*** PROVIDED ENTRIES Section Begins ***

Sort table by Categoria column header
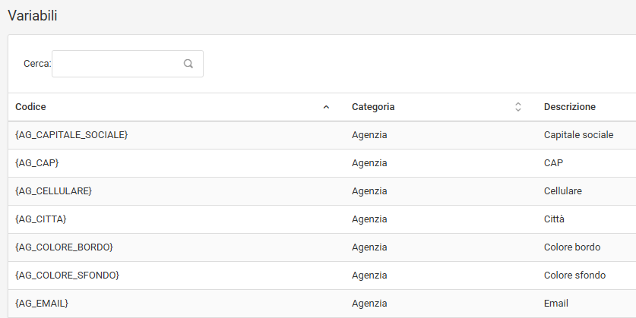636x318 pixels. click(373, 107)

*** PROVIDED ENTRIES Section Ends ***
*** PROVIDED ENTRIES Section Begins ***

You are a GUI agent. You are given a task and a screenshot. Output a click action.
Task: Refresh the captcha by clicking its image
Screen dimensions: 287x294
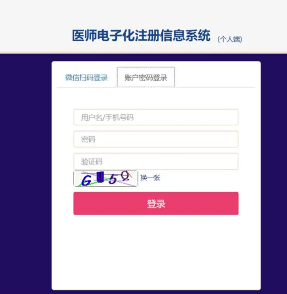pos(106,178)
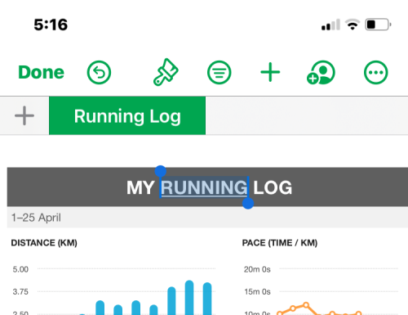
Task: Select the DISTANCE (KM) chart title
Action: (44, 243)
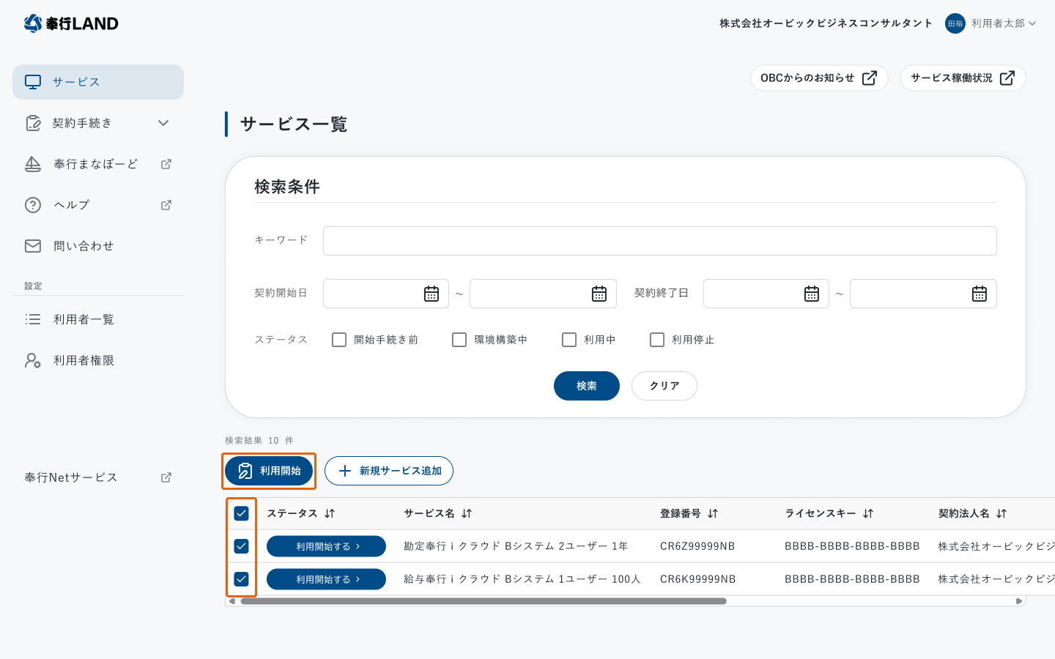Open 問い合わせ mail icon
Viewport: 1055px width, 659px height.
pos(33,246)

*** PROVIDED ENTRIES Section Ends ***

EXERCISE DETAILS —
Give back the records above exactly, limited to the lines between the one holding "You are a GUI" and the one holding "Task: Refresh the", inclusive.

THE ANSWER —
You are a GUI agent. You are given a task and a screenshot. Output a click action.
Task: Refresh the captcha by clicking its image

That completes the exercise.